▶ **What to do**
Copy the whole listing below exactly.

▶ **Given data**
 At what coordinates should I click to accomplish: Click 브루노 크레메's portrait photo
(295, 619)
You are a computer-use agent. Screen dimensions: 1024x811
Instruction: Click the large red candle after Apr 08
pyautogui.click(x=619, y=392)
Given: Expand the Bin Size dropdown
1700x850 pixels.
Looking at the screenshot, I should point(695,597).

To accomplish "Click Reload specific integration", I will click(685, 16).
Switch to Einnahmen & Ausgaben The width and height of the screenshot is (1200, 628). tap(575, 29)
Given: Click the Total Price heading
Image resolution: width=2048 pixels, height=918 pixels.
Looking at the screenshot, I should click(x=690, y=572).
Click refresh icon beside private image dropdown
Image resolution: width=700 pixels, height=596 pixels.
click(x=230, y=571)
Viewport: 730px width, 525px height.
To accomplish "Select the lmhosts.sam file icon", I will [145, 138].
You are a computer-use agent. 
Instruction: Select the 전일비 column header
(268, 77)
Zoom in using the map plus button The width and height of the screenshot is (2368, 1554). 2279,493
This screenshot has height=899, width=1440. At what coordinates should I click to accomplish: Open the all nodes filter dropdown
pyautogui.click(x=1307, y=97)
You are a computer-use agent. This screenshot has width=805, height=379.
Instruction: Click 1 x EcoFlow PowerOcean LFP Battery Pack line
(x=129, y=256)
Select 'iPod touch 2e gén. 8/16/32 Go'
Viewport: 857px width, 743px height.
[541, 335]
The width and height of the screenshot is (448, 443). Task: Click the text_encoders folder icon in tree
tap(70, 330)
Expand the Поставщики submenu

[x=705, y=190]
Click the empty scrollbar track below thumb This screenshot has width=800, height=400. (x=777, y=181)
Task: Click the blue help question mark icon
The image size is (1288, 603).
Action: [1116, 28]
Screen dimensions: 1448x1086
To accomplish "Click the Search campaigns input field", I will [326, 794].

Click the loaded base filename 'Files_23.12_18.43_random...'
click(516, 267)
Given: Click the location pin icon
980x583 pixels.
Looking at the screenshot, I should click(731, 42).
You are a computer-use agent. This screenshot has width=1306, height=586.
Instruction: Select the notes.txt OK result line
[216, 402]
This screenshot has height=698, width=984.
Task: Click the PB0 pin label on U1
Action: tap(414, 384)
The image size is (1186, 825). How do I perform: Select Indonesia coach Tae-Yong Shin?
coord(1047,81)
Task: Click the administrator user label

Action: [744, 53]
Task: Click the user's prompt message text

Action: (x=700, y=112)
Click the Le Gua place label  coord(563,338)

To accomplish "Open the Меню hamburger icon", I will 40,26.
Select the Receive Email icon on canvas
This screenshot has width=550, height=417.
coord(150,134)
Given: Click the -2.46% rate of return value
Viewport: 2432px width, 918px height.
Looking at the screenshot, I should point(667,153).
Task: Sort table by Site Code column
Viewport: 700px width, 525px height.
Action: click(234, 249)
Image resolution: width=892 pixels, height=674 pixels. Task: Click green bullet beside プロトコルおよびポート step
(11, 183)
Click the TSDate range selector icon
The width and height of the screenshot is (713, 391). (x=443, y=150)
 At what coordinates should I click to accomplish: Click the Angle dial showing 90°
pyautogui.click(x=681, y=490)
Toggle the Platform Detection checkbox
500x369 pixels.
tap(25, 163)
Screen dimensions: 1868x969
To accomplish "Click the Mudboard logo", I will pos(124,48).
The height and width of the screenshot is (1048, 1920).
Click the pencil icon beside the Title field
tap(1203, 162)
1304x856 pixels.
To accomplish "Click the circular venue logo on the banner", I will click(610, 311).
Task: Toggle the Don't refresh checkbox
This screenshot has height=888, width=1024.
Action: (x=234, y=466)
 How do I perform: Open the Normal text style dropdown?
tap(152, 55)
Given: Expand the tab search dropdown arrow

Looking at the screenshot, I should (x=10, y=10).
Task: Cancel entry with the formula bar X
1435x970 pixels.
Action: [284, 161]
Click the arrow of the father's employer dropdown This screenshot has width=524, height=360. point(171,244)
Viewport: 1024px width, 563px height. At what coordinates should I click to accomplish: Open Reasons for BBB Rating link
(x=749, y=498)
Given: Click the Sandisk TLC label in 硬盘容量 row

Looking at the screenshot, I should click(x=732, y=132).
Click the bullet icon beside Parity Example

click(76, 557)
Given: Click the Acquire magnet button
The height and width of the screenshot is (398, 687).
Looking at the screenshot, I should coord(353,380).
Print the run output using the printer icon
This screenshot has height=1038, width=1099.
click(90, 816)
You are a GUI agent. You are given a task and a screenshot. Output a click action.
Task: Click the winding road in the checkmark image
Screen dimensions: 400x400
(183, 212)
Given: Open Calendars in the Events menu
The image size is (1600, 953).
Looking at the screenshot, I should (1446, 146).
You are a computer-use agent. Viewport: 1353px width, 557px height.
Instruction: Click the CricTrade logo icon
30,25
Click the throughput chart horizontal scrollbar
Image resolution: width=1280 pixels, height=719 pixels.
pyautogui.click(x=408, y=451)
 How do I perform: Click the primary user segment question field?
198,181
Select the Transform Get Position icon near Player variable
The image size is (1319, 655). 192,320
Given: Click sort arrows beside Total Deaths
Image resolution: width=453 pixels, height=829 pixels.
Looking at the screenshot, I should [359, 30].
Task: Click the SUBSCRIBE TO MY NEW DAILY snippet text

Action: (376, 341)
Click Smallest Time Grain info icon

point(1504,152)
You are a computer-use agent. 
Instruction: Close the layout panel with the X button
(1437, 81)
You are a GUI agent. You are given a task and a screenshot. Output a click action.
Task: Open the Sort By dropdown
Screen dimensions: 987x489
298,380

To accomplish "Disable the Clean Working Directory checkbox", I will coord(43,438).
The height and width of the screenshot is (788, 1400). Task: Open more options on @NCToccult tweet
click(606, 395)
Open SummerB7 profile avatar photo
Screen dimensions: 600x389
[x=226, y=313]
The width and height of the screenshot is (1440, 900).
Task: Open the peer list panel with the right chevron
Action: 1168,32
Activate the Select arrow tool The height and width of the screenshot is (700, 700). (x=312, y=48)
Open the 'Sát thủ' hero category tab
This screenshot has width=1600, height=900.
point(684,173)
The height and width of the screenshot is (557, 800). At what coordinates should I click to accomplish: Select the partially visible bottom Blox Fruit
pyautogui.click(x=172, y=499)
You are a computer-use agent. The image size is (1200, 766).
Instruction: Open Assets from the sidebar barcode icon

▶ **Answer box**
 At what coordinates should I click to accomplish: Click 브루노 크레메's portrait photo
(295, 619)
You are a computer-use agent. Screen dimensions: 1024x811
Instruction: Click the large red candle after Apr 08
pyautogui.click(x=619, y=392)
Given: Expand the Bin Size dropdown
1700x850 pixels.
Looking at the screenshot, I should point(695,597).

To accomplish "Click Reload specific integration", I will click(685, 16).
Switch to Einnahmen & Ausgaben The width and height of the screenshot is (1200, 628). tap(575, 29)
Given: Click the Total Price heading
Image resolution: width=2048 pixels, height=918 pixels.
Looking at the screenshot, I should click(x=690, y=572).
Click refresh icon beside private image dropdown
Image resolution: width=700 pixels, height=596 pixels.
click(x=230, y=571)
Viewport: 730px width, 525px height.
To accomplish "Select the lmhosts.sam file icon", I will [145, 138].
You are a computer-use agent. 
Instruction: Select the 전일비 column header
(268, 77)
Zoom in using the map plus button The width and height of the screenshot is (2368, 1554). 2279,493
This screenshot has height=899, width=1440. At what coordinates should I click to accomplish: Open the all nodes filter dropdown
pyautogui.click(x=1307, y=97)
You are a computer-use agent. This screenshot has width=805, height=379.
Instruction: Click 1 x EcoFlow PowerOcean LFP Battery Pack line
(x=129, y=256)
Select 'iPod touch 2e gén. 8/16/32 Go'
Viewport: 857px width, 743px height.
[541, 335]
The width and height of the screenshot is (448, 443). Task: Click the text_encoders folder icon in tree
tap(70, 330)
Expand the Поставщики submenu

[x=705, y=190]
Click the empty scrollbar track below thumb This screenshot has width=800, height=400. (x=777, y=181)
Task: Click the blue help question mark icon
The image size is (1288, 603).
Action: [1116, 28]
Screen dimensions: 1448x1086
To accomplish "Click the Search campaigns input field", I will [326, 794].

Click the loaded base filename 'Files_23.12_18.43_random...'
click(516, 267)
Given: Click the location pin icon
980x583 pixels.
Looking at the screenshot, I should click(731, 42).
You are a computer-use agent. This screenshot has width=1306, height=586.
Instruction: Select the notes.txt OK result line
[216, 402]
This screenshot has height=698, width=984.
Task: Click the PB0 pin label on U1
Action: tap(414, 384)
The image size is (1186, 825). How do I perform: Select Indonesia coach Tae-Yong Shin?
coord(1047,81)
Task: Click the administrator user label

Action: [744, 53]
Task: Click the user's prompt message text

Action: (x=700, y=112)
Click the Le Gua place label  coord(563,338)

To accomplish "Open the Меню hamburger icon", I will 40,26.
Select the Receive Email icon on canvas
This screenshot has width=550, height=417.
coord(150,134)
Given: Click the -2.46% rate of return value
Viewport: 2432px width, 918px height.
Looking at the screenshot, I should point(667,153).
Task: Sort table by Site Code column
Viewport: 700px width, 525px height.
Action: click(234, 249)
Image resolution: width=892 pixels, height=674 pixels. Task: Click green bullet beside プロトコルおよびポート step
(11, 183)
Click the TSDate range selector icon
The width and height of the screenshot is (713, 391). (x=443, y=150)
 At what coordinates should I click to accomplish: Click the Angle dial showing 90°
pyautogui.click(x=681, y=490)
Toggle the Platform Detection checkbox
500x369 pixels.
tap(25, 163)
Screen dimensions: 1868x969
To accomplish "Click the Mudboard logo", I will pos(124,48).
The height and width of the screenshot is (1048, 1920).
Click the pencil icon beside the Title field
tap(1203, 162)
1304x856 pixels.
To accomplish "Click the circular venue logo on the banner", I will click(610, 311).
Task: Toggle the Don't refresh checkbox
This screenshot has height=888, width=1024.
Action: (x=234, y=466)
 How do I perform: Open the Normal text style dropdown?
tap(152, 55)
Given: Expand the tab search dropdown arrow

Looking at the screenshot, I should (x=10, y=10).
Task: Cancel entry with the formula bar X
1435x970 pixels.
Action: [284, 161]
Click the arrow of the father's employer dropdown This screenshot has width=524, height=360. point(171,244)
Viewport: 1024px width, 563px height. At what coordinates should I click to accomplish: Open Reasons for BBB Rating link
(x=749, y=498)
Given: Click the Sandisk TLC label in 硬盘容量 row

Looking at the screenshot, I should click(x=732, y=132).
Click the bullet icon beside Parity Example

click(76, 557)
Given: Click the Acquire magnet button
The height and width of the screenshot is (398, 687).
Looking at the screenshot, I should coord(353,380).
Print the run output using the printer icon
This screenshot has height=1038, width=1099.
click(90, 816)
You are a GUI agent. You are given a task and a screenshot. Output a click action.
Task: Click the winding road in the checkmark image
Screen dimensions: 400x400
(183, 212)
Given: Open Calendars in the Events menu
The image size is (1600, 953).
Looking at the screenshot, I should (1446, 146).
You are a computer-use agent. Viewport: 1353px width, 557px height.
Instruction: Click the CricTrade logo icon
30,25
Click the throughput chart horizontal scrollbar
Image resolution: width=1280 pixels, height=719 pixels.
pyautogui.click(x=408, y=451)
 How do I perform: Click the primary user segment question field?
198,181
Select the Transform Get Position icon near Player variable
The image size is (1319, 655). 192,320
Given: Click sort arrows beside Total Deaths
Image resolution: width=453 pixels, height=829 pixels.
Looking at the screenshot, I should [359, 30].
Task: Click the SUBSCRIBE TO MY NEW DAILY snippet text

Action: (376, 341)
Click Smallest Time Grain info icon

point(1504,152)
You are a computer-use agent. 
Instruction: Close the layout panel with the X button
(1437, 81)
You are a GUI agent. You are given a task and a screenshot. Output a click action.
Task: Open the Sort By dropdown
Screen dimensions: 987x489
298,380

To accomplish "Disable the Clean Working Directory checkbox", I will coord(43,438).
The height and width of the screenshot is (788, 1400). Task: Open more options on @NCToccult tweet
click(606, 395)
Open SummerB7 profile avatar photo
Screen dimensions: 600x389
[x=226, y=313]
The width and height of the screenshot is (1440, 900).
Task: Open the peer list panel with the right chevron
Action: 1168,32
Activate the Select arrow tool The height and width of the screenshot is (700, 700). (x=312, y=48)
Open the 'Sát thủ' hero category tab
This screenshot has width=1600, height=900.
point(684,173)
The height and width of the screenshot is (557, 800). At what coordinates should I click to accomplish: Select the partially visible bottom Blox Fruit
pyautogui.click(x=172, y=499)
You are a computer-use agent. The image size is (1200, 766).
Instruction: Open Assets from the sidebar barcode icon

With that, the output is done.